Congress has asserted its authority in foreign policy over the last dozen years. Is this phenomenon temporary or permanent? Good or bad? Workable or not? The thesis here is that active congressional participation is both desirable and unavoidable, and that the executive and Congress share responsibility for making it constructive rather than otherwise. To the degree that this joint effort fails, so does our democracy.
II
The 1964 Gulf of Tonkin Resolution may have marked the apogee of executive authority in foreign affairs in our time. Adopted in 48 hours almost without a challenge on the basis of inadequate information from the White House, it had the practical effect of a declaration of war. By 1966, however, the Senate Foreign Relations Committee had begun hearings to probe America's role in the Vietnam War. Public reaction to the war, diffuse and chaotic at first, found an institutional expression through the Congress and thereby accelerated Congress' resurgence. Although the Tonkin Gulf Resolution was repealed in 1971, it took until 1973 for Congress to mandate American disengagement in Vietnam. That same year Congress adopted the War Powers Resolution over a Nixon veto. The War Powers Resolution gave formal affirmation to Congress' growing sense of its own responsibilities in foreign affairs. In 1974 Congress embargoed U.S. arms shipments to Turkey in the name of the law. In 1975, Congress vetoed the executive's covert intervention in Angola. In 1975 and 1976 an investigation of U.S. foreign intelligence activities generated continuing efforts to ensure congressional oversight of the CIA.

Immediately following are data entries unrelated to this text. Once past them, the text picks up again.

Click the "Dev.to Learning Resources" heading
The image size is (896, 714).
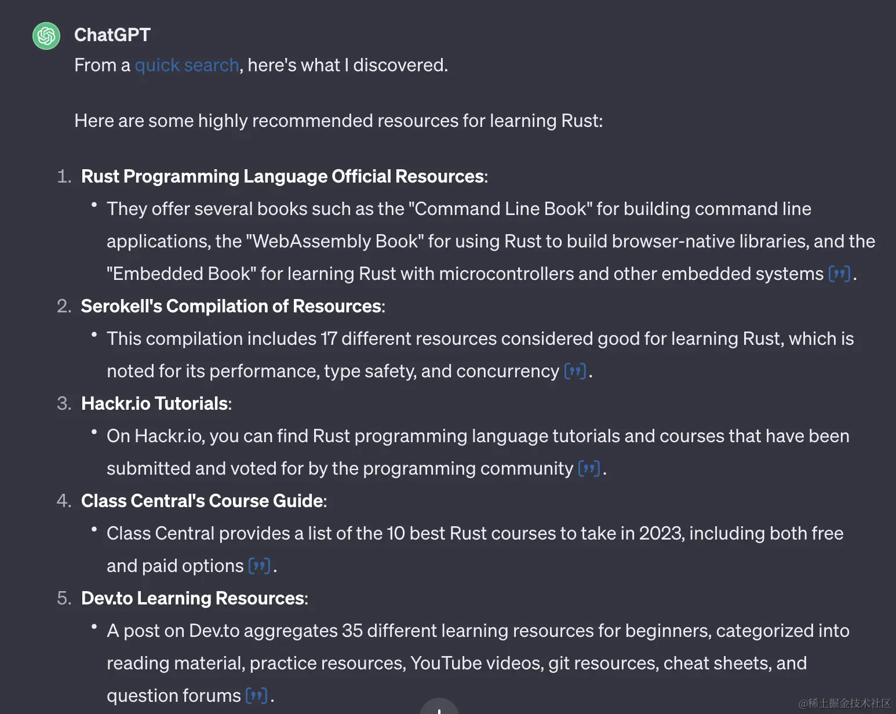[x=193, y=598]
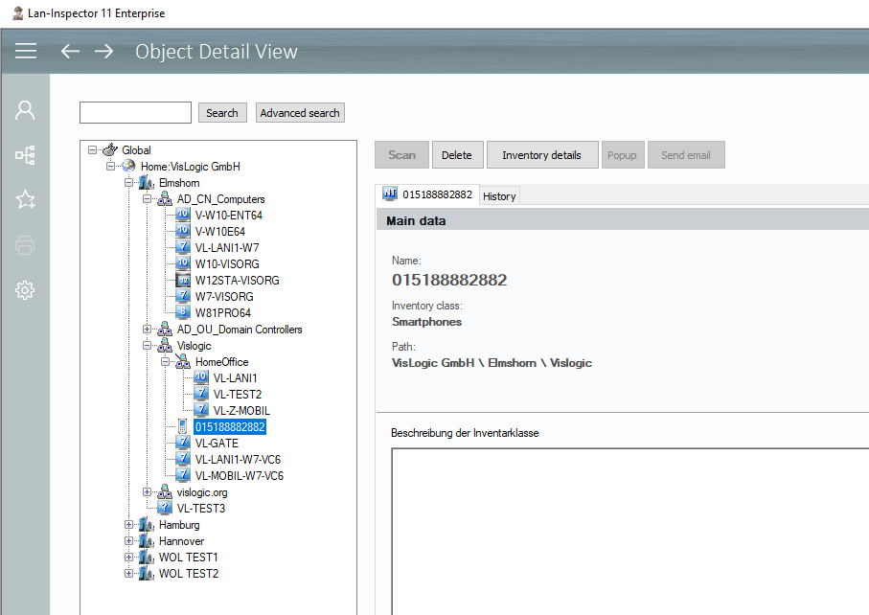Click the Inventory details button
The image size is (869, 615).
(x=541, y=155)
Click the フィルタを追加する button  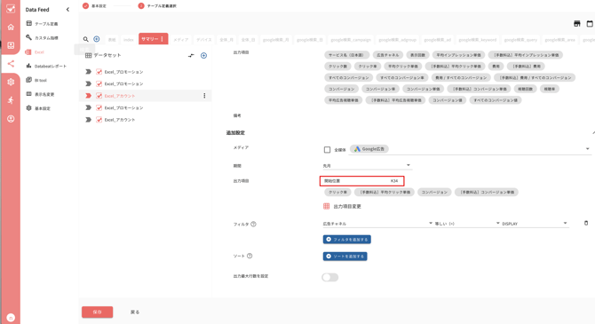tap(347, 240)
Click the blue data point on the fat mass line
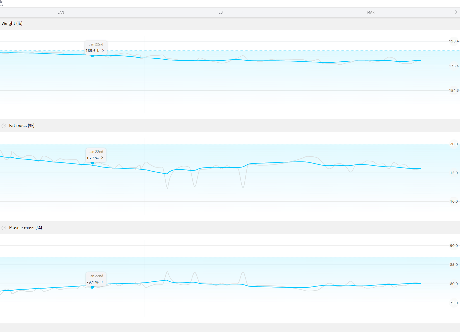This screenshot has width=460, height=332. (x=92, y=163)
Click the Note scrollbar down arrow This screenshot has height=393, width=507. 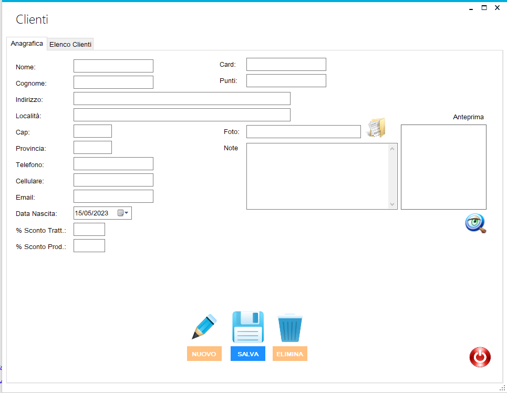point(392,204)
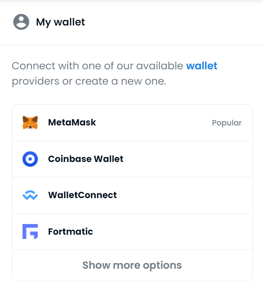Choose the Fortmatic option text
Viewport: 263px width, 301px height.
point(71,232)
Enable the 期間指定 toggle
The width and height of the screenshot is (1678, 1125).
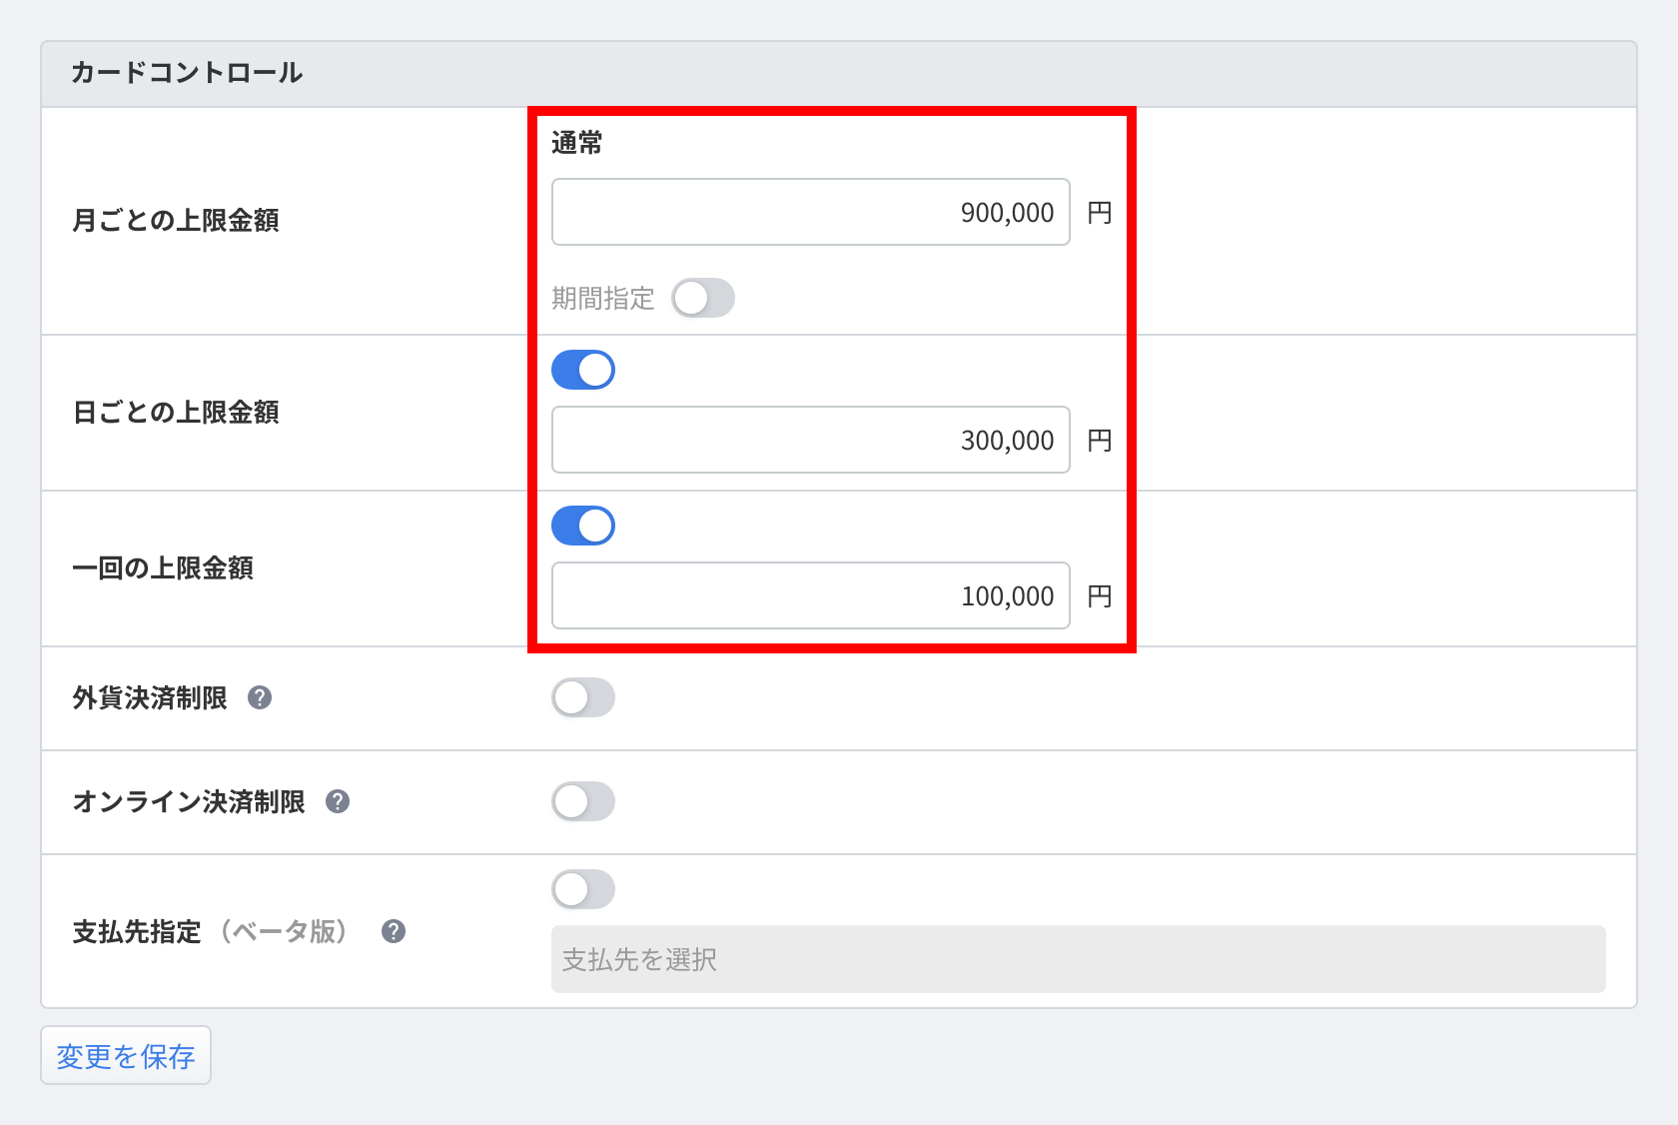[x=702, y=298]
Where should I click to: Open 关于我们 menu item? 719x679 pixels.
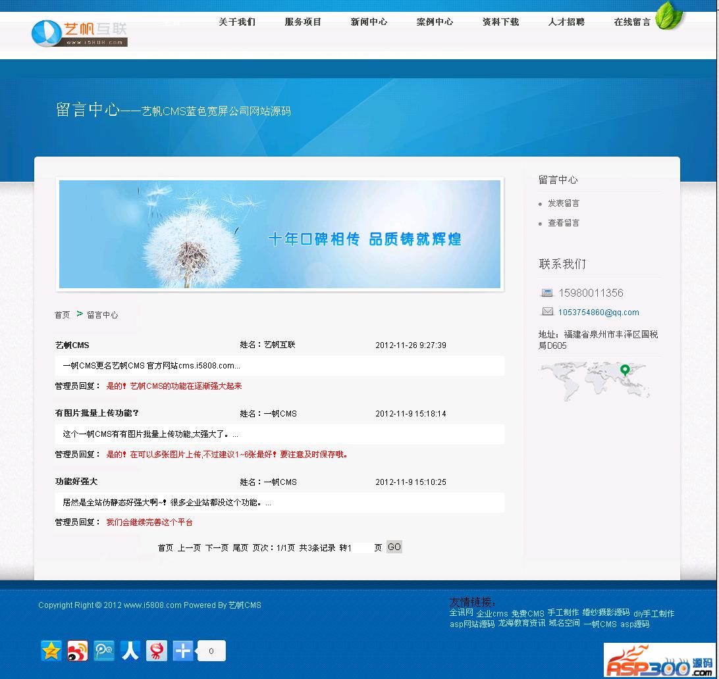[237, 22]
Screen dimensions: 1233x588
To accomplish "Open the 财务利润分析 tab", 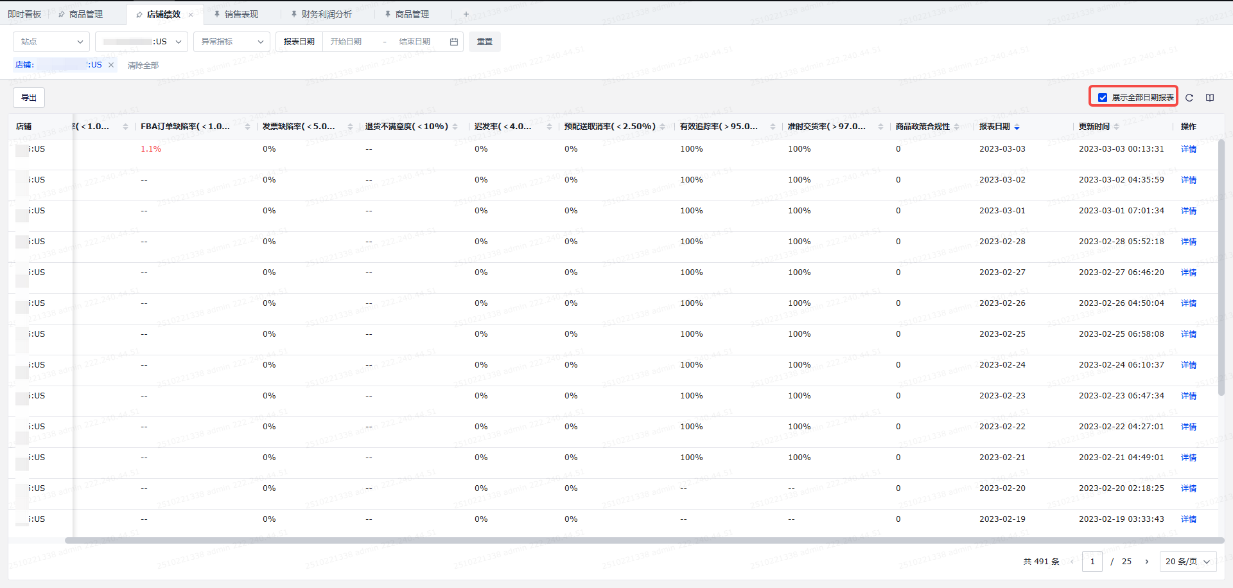I will pyautogui.click(x=326, y=14).
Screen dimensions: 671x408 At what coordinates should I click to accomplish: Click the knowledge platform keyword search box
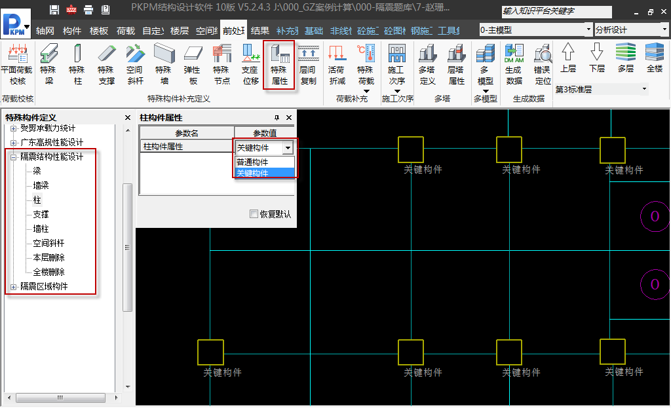557,12
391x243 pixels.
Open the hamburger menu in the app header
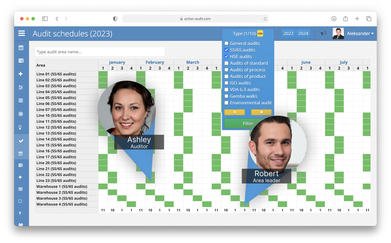click(22, 33)
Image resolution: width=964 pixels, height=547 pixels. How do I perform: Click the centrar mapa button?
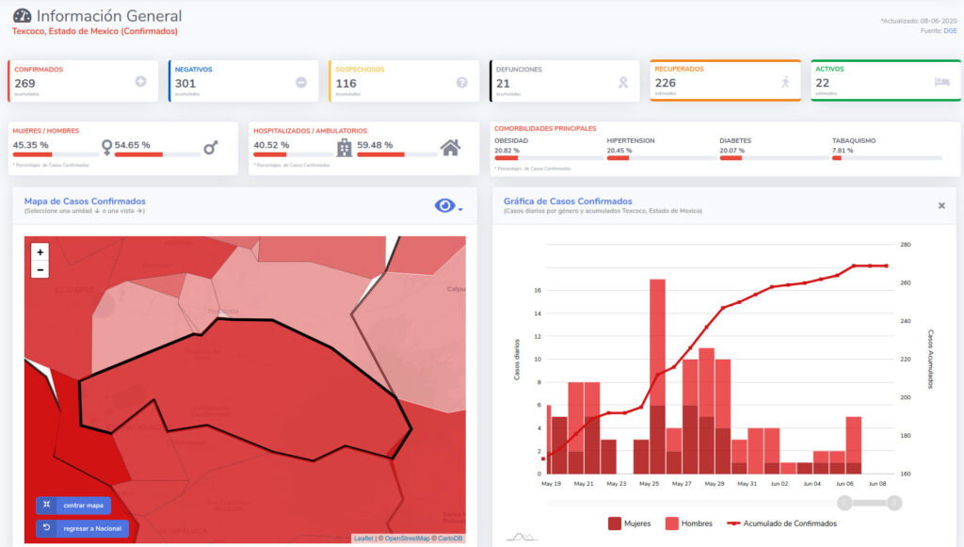pyautogui.click(x=73, y=506)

The pace and intensity of these developments was heightened by concurrent forces - partisanship, with a Democratic Congress increasingly anxious to pin responsibility for the Vietnam debacle on a Republican White House; the Watergate break-in, the Saturday Night Massacre and related events; an era in which U.S. foreign policy seemed frequently to be made in secrecy and executed by surprise.
Anyone who thought a change of Administration and party in the White House in 1976 would restore the status quo ante has been disappointed. The experience of the Carter Administration suggests that partisanship does not bind the majority in Congress to the White House as much as the separation of powers separates them...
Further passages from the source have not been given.